Türk şiirinin yenilikçi ismi Orhan Veli'nin vefatının üzerinden 74 yıl geçti

Hayata 36 yaşındayken veda eden ve kısa süren yaşam yolculuğunda unutulmaz eserlere imza atan Orhan Veli Kanık'ın vefatının üzerinden 74 yıl geçti.

Son Güncelleme:

"İstanbul'u Dinliyorum", "Güzel Havalar", "Bir Garip Orhan Veli" ve "Anlatamıyorum" şiirlerinin de aralarında bulunduğu çok sayıda unutulmaz eseri miras bırakan usta şair, en özgün ve yenilikçi şairlerden biri olarak Türk edebiyatına adını kazıdı.

Kanık, Mızıka-yı Hümayun'da klarnist Mehmet Veli Bey ile Fatma Nigar Hanım'ın ilk çocuğu olarak, 13 Nisan 1914'te Beykoz'a bağlı Yalıköy'deki bir konakta doğdu.

Asıl adı "Ahmet Orhan" olan şairin ailesi, Soyadı Kanunu'nun ardından "Kanık" soyadını aldı. Kanundan önce, babasının adındaki "Veli"yi sahiplenen Kanık, edebiyat çevrelerinde "Orhan Veli" olarak tanındı.

HALİFE ABDÜLMECİD'İN SARAYDA DÜZENLEDİĞİ TÖRENDE SÜNNET EDİLDİ

Unutulmaz şairin çocukluğu Beykoz, Beşiktaş ve Cihangir'de geçti.

Adnan Veli ve Füruzan (Yolyapan) isimli 2 kardeşi olan Kanık, mütareke sırasında Akaretler'de bulunan Anafartalar İlkokulunun ana sınıfına devam etti.

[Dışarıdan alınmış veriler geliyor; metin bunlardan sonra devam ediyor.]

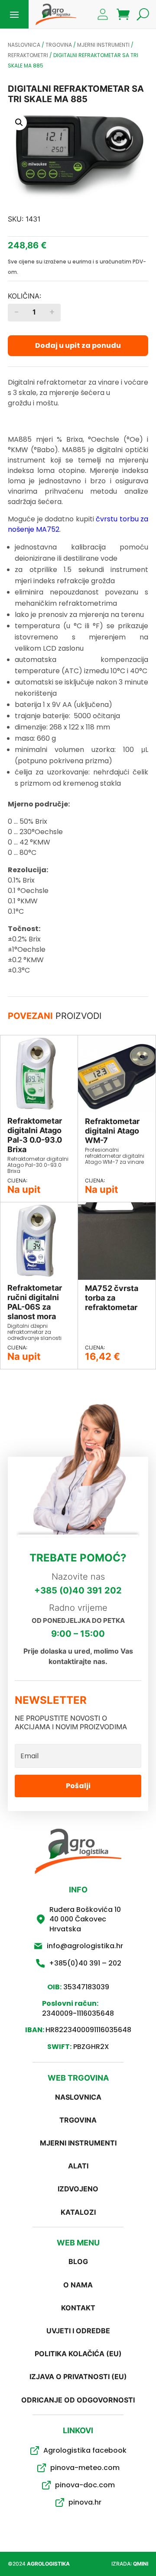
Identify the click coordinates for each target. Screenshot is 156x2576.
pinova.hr (84, 2502)
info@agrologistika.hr (85, 1946)
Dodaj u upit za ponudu (78, 345)
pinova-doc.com (85, 2485)
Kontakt (78, 2307)
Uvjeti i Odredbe (78, 2330)
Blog (78, 2261)
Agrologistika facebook (85, 2450)
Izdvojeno (78, 2188)
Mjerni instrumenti (103, 44)
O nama (78, 2284)
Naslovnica (24, 44)
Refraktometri (28, 55)
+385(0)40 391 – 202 (85, 1963)
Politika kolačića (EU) (78, 2353)
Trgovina (59, 44)
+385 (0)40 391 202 (78, 1590)
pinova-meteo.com (85, 2468)
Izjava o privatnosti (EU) (78, 2376)
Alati (78, 2166)
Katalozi (78, 2212)
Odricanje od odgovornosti (78, 2400)
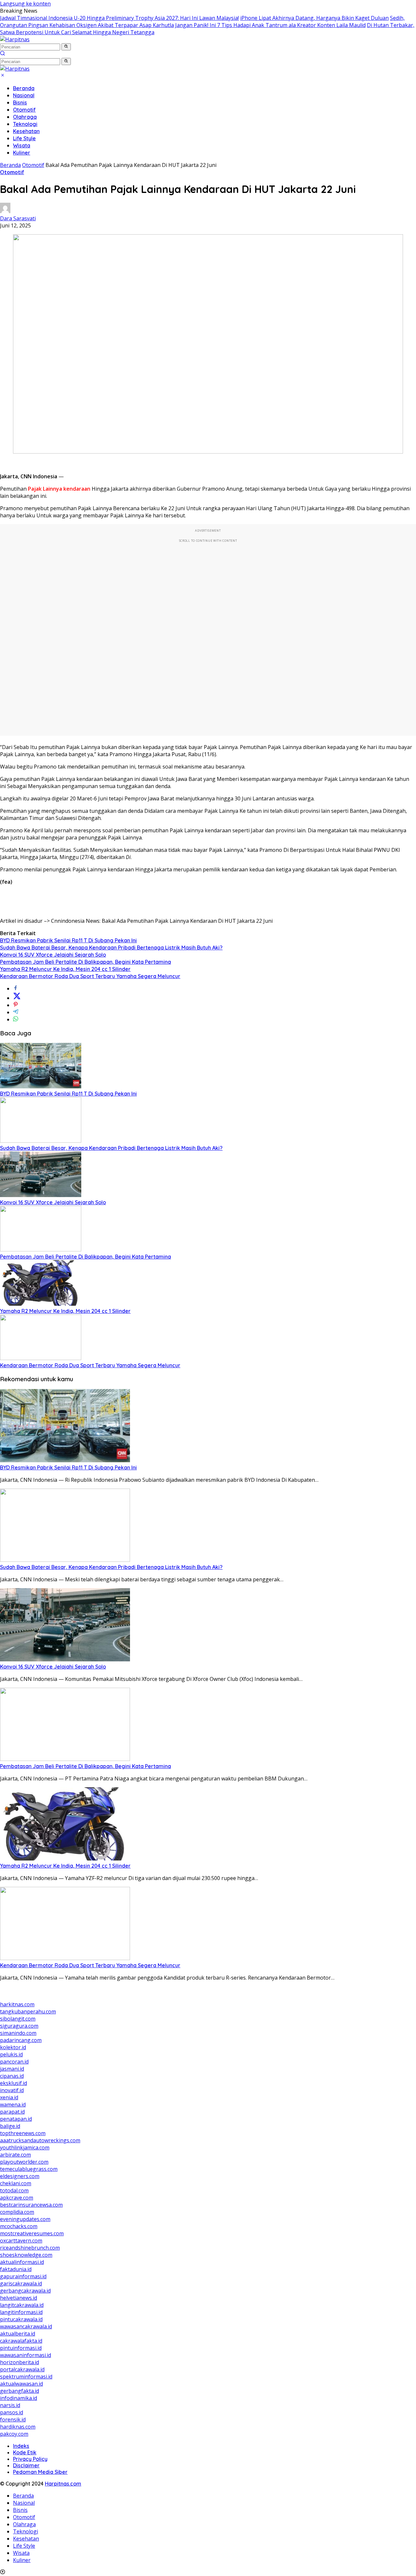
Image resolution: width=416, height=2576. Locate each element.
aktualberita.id (17, 2333)
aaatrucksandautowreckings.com (40, 2140)
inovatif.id (12, 2090)
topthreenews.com (23, 2133)
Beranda (23, 88)
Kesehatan (26, 131)
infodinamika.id (18, 2398)
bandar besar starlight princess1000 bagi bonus (58, 1997)
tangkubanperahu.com (28, 2011)
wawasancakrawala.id (26, 2326)
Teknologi (25, 124)
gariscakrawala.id (21, 2283)
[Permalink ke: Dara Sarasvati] (5, 211)
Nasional (23, 95)
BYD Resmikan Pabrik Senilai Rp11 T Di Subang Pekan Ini (68, 940)
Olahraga (25, 117)
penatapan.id (16, 2118)
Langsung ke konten (25, 3)
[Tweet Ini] (17, 998)
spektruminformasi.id (26, 2376)
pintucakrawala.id (21, 2319)
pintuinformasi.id (21, 2347)
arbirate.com (15, 2154)
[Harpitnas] (15, 39)
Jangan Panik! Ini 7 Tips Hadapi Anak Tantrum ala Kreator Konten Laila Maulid (270, 25)
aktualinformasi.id (22, 2262)
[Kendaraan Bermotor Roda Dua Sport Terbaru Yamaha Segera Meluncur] (40, 1358)
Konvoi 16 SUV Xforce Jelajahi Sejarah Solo (53, 954)
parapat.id (12, 2111)
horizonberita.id (19, 2362)
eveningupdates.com (25, 2219)
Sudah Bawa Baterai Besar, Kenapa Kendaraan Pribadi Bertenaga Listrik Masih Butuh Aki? (111, 947)
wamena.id (13, 2104)
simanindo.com (18, 2033)
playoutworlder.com (24, 2161)
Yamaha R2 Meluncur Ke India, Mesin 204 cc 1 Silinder (65, 969)
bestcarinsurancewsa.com (31, 2204)
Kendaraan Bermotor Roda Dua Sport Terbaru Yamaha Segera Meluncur (90, 976)
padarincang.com (21, 2040)
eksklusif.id (13, 2083)
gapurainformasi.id (23, 2276)
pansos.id (11, 2412)
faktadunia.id (16, 2269)
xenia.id (9, 2097)
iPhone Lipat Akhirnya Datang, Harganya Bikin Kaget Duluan (314, 17)
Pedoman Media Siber (40, 2472)
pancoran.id (14, 2061)
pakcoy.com (14, 2433)
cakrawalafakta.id (21, 2340)
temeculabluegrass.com (29, 2169)
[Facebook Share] (15, 988)
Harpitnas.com (63, 2483)
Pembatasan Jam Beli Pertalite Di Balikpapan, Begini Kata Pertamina (85, 962)
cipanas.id (12, 2075)
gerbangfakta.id (19, 2390)
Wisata (21, 145)
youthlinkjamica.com (24, 2147)
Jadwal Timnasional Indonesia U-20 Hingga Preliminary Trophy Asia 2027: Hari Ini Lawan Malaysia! (119, 17)
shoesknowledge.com (26, 2254)
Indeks (21, 2446)
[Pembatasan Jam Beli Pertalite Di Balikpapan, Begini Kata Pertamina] (40, 1249)
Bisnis (20, 102)
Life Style (24, 138)
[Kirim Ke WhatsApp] (15, 1019)
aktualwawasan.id (21, 2383)
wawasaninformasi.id (25, 2355)
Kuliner (21, 152)
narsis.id (10, 2405)
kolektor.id (13, 2047)
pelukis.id (11, 2054)
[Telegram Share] (15, 1012)
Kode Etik (24, 2452)
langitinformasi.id (21, 2312)
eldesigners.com (19, 2176)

Kanık, 7 yaşındayken son Halife Abdülmecid'in Yıldız Sarayı'nda düzenlediği törende sünnet edildi.

Edebiyat sevgisinin ilk tohumlarının ekildiği Galatasaray Lisesinde, yatılı olarak ilkokula başladı. Henüz çocukken yazdığı ilk hikayesi, "Çocuk Dünyası" dergisinde basıldı.

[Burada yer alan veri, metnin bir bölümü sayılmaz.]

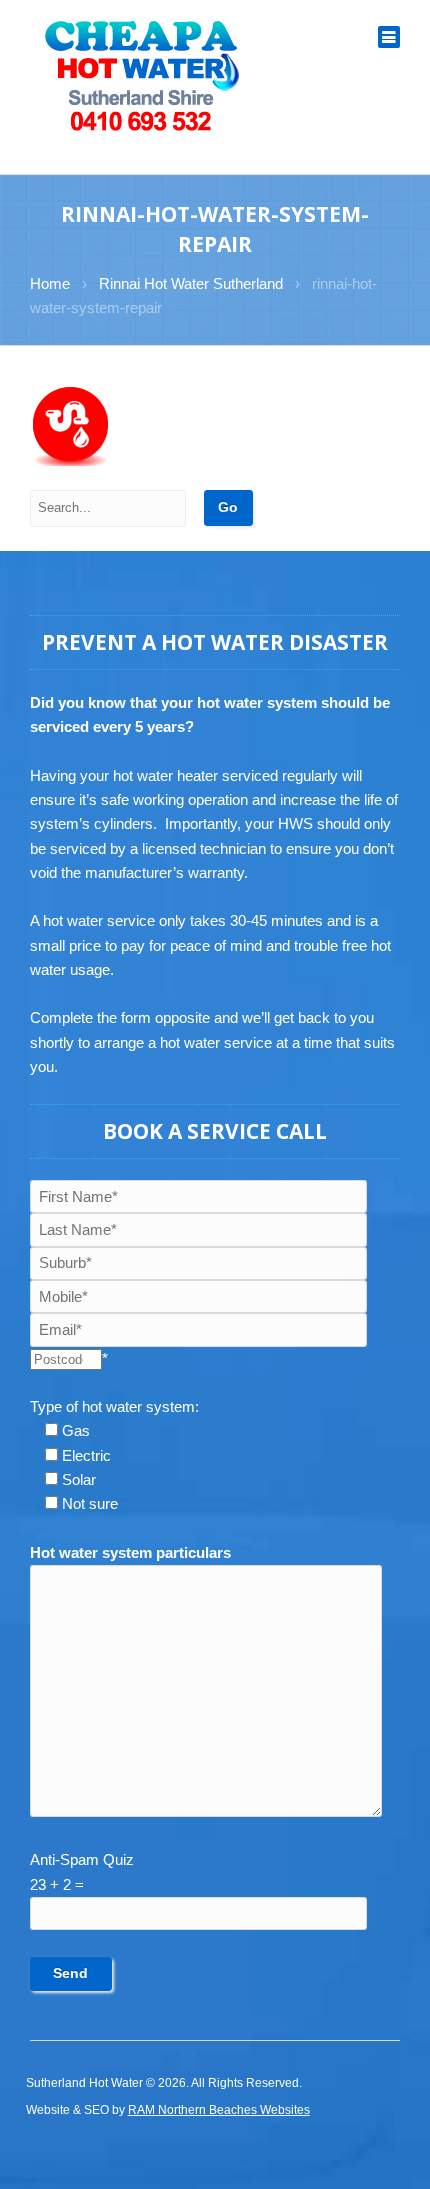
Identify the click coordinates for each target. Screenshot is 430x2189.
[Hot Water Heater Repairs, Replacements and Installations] (142, 75)
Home (50, 283)
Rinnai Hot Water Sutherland (191, 283)
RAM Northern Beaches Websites (219, 2110)
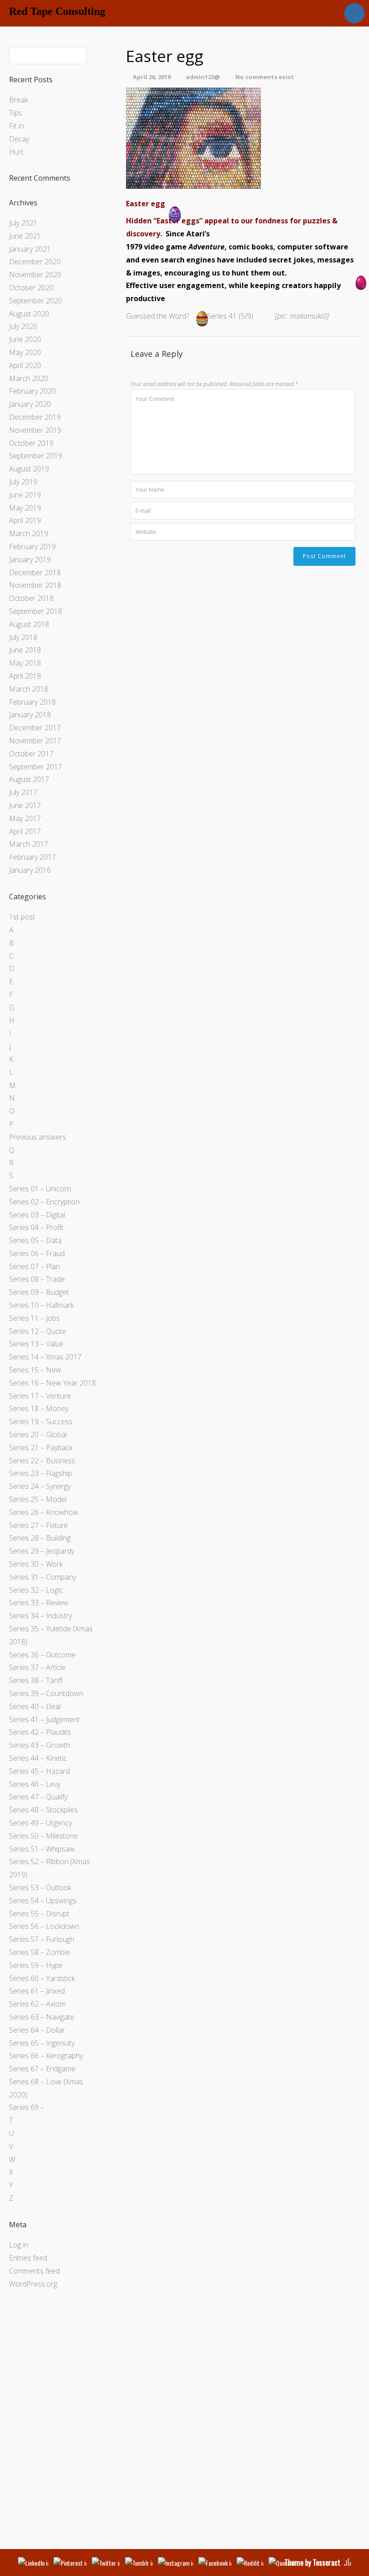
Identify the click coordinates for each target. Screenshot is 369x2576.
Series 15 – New (35, 1370)
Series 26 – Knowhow (43, 1512)
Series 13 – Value (36, 1344)
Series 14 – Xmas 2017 (45, 1357)
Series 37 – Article (37, 1667)
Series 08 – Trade (37, 1279)
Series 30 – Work (36, 1564)
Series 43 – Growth (39, 1745)
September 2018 (35, 611)
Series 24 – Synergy (40, 1486)
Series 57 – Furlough (41, 1939)
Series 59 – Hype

Mehmet Veli Bey, tayini Cumhuriyetin ilanından sonra Ankara'da Cumhurbaşkanlığı Senfoni Orkestrası şefliğine çıkınca ailesiyle Ankara'ya taşındı.

Orhan Veli Kanık, ilkokulu Ankara Gazi İlkokulunda, ortaokulu Ankara Erkek Lisesinde tamamladı. Ortaokulda, Garip akımını birlikte başlatacakları Oktay Rifat Horozcu ile arkadaş olan usta şair, birkaç yıl sonra Halkevlerinde bir müsamere sırasında Melih Cevdet Anday ile tanıştı.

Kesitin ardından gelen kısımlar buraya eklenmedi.